Reliability and validity of current classification systems
The DSM classification system in labelling pain in the urogenital area as a sexual dysfunction or a “sexual pain,” has inadvertently redefined this regional pain disorder in a manner which lacks validity and reliability (Moser, 2005). It has embedded the problem of pain in psychological concepts and discouraged the study of its major symptom, which is pain (Binik et al., 1999). Even though it has sought to remove the psychoanalytic language of the past versions, it has arbitrarily regrouped many of the disorders in a manner that still reflects its past history (Moser, 2005). As a result a growing number of researchers have been critical of the DSM classification (Kaler, 2005; Kleinplatz, 2005).

The IASP classification is a well validated system, providing the best model for the classification of chronic vulvar pain. It lists pelvic and genitourinary pain syndromes (including vaginismus and dyspareunia) in its classification, and can be adapted for the classification of chronic vulvar pain (Pukall et al., 2003). Many clinicians and researchers have called for the reclassification of vulvodynia as a chronic pain syndrome (Kaler, 2005; Binik, 2005) and have called specifically for the adaptation of the IASP classification in relation to vulvodynia. In recommending the IASP system, they are of the opinion that vulvodynia “fits nicely into this framework” and that a “de-sexualized” approach to pain “will lead to improved understanding and treatment of important and currently neglected women’s health problems” (Binik et al., 1999, pp. 230, 231).

For the diagnosis of vulvodynia two physical criteria show good reliability and validity: presence of pain on vaginal penetration and tenderness on pressure application to the vulvar vestibule (Bergeron et al., 2001; Masheb et al., 2004; Reed et al., 2006; Reed et al., 2008).

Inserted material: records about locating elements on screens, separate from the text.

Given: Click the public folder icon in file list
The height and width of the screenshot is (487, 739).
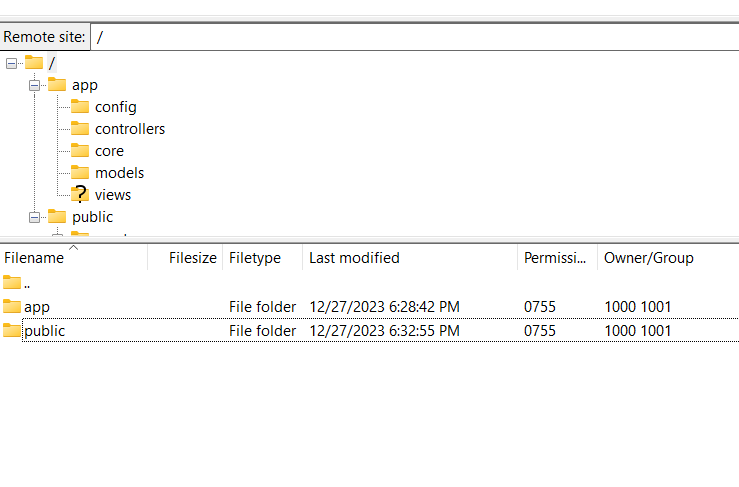Looking at the screenshot, I should [x=12, y=331].
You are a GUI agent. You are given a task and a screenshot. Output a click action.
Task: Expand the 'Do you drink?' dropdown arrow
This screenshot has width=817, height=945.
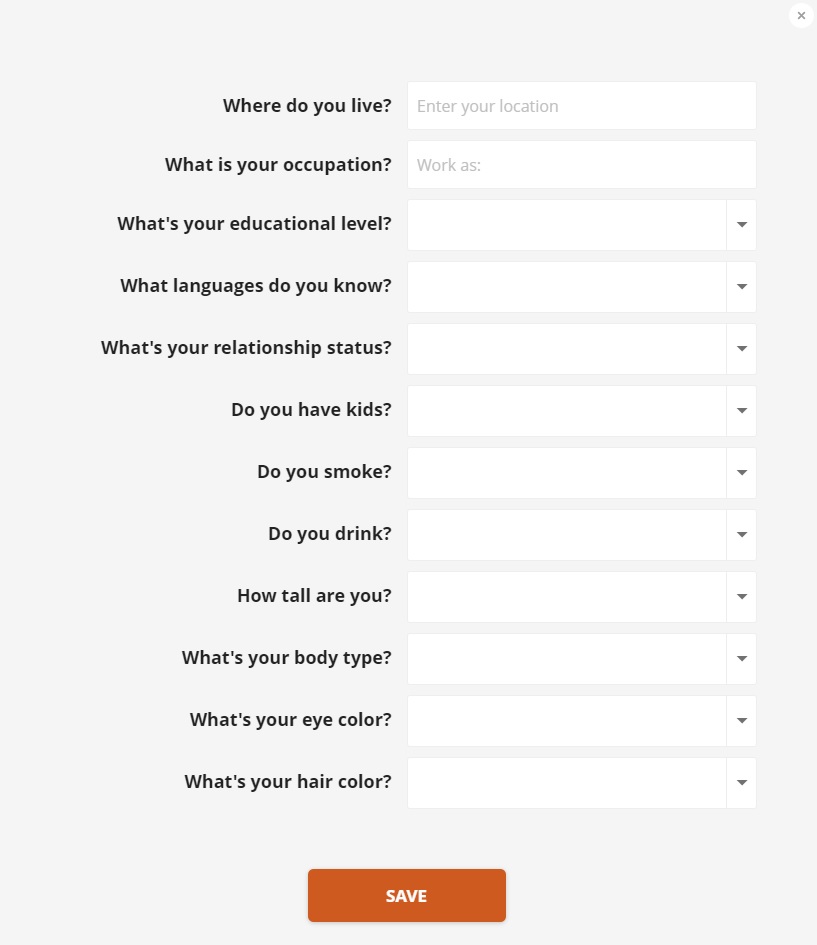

Both of these criteria resulted in over 90% of cases being correctly classified (Bergeron et al., 2001). The IASP classification of chronic pain is focussed on the specific region affected by pain and on the physiological system producing symptoms of pain with an emphasis on objective diagnostic criteria such as reproducible tenderness on pressure application of the affected area. It appears to be the only system which can provide reliability and validity for the classification of chronic vulvar pain.

The ISSVD classification draws a clear distinction between medical and non-medical causes. In doing so it typifies a traditional dualism where visible pathology is equated with medical causes and lack of pathology with non-medical causes, which are often assumed to be psychological (Lynch, 2008). The ISSVD classification fails to make any mention of the possible physiological systems mediating pain, even though considerable evidence exists highlighting the involvement of the neuromuscular and neuropathic mechanisms (Bachmann et al., 2006). The ISSVD classification and definition of vulvodynia fails to address the emotional and subjective components of pain, as reflected in the definition of pain given by the IASP (Merskey & Bogduk, 1994, Jantos, 2008). These omissions contribute to confusion in the context of the current controversy on whether vulvodynia constitutes a sexual dysfunction, a somatoform disorder, or a regional pain syndrome. The ISSVD classification needs to be further developed and its sub-classifications updated.